Postfix to Prefix Conversion

Problem statement

Given an arithmetic expression in postfix notation , convert it into the equivalent prefix notation.

Sample example :

Postfix input: abc/-ad/e-*

Prefix output: *-a/bc-/ade

Postfix input : ab*

Prefix output : *ab

Introduction to Arithmetic Notations

Any arithmetic expression consists of operands and operators . The way we arrange our operators and operands to write the arithmetic expression is called Notation .

There are three different notations for writing the Arithmetic expression :

  • Infix expression An expression is said to be in infix notation if the operators in the expression are placed in between the operands on which the operator works.

> Raw data
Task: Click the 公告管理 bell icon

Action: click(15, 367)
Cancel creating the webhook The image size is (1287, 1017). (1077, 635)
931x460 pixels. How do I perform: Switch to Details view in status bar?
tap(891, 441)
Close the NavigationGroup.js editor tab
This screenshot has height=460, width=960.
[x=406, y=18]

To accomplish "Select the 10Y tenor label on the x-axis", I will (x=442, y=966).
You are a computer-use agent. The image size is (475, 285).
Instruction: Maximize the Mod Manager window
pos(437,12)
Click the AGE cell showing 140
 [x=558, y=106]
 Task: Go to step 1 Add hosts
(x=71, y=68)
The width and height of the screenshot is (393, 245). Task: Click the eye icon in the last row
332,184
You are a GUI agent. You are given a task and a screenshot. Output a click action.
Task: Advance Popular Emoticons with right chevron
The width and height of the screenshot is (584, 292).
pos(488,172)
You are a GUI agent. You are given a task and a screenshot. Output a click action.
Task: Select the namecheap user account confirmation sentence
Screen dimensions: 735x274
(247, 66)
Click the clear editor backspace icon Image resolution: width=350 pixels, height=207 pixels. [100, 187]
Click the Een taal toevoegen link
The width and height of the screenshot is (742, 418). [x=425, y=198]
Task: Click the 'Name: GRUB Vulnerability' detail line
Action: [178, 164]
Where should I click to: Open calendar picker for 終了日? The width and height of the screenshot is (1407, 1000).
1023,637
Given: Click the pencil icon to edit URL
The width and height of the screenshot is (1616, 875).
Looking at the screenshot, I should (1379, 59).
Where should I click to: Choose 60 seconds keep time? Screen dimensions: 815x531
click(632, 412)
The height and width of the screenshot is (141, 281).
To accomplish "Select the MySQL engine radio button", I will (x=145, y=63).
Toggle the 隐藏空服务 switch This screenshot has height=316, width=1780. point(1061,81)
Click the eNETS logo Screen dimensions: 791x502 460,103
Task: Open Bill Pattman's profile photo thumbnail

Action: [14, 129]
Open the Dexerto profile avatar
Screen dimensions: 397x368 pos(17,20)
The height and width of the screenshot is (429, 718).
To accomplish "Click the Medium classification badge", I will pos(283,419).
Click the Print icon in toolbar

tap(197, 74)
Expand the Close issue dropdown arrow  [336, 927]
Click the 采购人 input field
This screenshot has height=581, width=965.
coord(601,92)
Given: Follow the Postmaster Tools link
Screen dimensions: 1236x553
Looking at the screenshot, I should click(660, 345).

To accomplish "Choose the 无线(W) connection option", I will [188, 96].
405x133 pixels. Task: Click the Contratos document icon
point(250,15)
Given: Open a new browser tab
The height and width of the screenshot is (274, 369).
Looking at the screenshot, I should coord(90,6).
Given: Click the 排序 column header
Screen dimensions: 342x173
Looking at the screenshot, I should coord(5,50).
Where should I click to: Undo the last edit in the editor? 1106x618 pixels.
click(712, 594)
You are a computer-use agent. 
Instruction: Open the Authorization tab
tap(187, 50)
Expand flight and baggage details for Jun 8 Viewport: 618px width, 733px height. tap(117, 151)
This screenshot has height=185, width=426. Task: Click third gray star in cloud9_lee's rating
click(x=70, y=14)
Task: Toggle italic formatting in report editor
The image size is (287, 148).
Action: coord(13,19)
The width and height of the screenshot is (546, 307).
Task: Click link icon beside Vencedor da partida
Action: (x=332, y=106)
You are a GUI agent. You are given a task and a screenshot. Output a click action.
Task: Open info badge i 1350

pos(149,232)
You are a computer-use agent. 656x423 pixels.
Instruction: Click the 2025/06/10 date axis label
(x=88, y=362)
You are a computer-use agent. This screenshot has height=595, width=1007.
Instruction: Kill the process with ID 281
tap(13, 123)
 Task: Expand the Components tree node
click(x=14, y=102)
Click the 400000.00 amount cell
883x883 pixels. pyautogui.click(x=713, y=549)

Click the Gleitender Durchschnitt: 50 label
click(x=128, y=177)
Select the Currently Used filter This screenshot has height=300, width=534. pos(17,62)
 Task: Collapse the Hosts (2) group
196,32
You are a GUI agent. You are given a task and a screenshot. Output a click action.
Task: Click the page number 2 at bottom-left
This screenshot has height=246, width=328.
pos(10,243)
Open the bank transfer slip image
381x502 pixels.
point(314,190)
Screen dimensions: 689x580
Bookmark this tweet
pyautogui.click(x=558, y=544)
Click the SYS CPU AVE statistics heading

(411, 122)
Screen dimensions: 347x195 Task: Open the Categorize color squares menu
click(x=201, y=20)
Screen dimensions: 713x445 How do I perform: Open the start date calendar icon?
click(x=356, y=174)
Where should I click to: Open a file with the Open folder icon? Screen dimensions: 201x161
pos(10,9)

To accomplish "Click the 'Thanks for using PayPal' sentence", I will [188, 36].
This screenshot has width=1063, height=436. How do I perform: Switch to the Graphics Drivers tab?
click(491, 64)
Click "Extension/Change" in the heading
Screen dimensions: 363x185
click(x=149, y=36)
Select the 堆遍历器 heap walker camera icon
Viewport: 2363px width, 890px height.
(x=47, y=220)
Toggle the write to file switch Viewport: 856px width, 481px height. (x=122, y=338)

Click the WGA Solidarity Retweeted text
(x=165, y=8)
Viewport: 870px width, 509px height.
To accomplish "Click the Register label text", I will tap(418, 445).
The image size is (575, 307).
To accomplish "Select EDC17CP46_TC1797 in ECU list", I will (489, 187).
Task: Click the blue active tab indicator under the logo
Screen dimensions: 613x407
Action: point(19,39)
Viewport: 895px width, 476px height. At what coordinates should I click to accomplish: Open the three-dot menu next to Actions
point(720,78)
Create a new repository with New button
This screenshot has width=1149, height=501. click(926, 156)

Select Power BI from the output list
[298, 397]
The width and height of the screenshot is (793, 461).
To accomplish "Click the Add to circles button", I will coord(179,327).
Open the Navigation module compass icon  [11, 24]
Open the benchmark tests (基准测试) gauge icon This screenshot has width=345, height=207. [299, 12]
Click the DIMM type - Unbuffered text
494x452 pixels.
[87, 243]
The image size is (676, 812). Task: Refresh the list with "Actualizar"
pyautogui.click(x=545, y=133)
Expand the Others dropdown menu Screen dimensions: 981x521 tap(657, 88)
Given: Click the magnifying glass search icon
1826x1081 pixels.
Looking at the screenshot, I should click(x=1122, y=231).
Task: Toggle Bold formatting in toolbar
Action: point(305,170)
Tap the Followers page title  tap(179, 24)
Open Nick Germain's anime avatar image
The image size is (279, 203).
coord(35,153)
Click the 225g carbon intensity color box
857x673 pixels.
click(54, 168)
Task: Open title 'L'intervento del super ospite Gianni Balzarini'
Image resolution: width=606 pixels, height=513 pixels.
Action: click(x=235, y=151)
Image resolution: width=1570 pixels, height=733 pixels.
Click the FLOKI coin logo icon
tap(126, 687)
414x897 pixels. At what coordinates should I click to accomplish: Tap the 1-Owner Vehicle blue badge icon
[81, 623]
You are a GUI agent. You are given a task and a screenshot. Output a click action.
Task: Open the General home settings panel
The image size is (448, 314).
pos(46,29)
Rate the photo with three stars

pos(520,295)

> What you need to do
In the postfix-to-prefix conversion text, what prefix output is given for the postfix input abc/-ad/e-*?

> Right answer
*-a/bc-/ade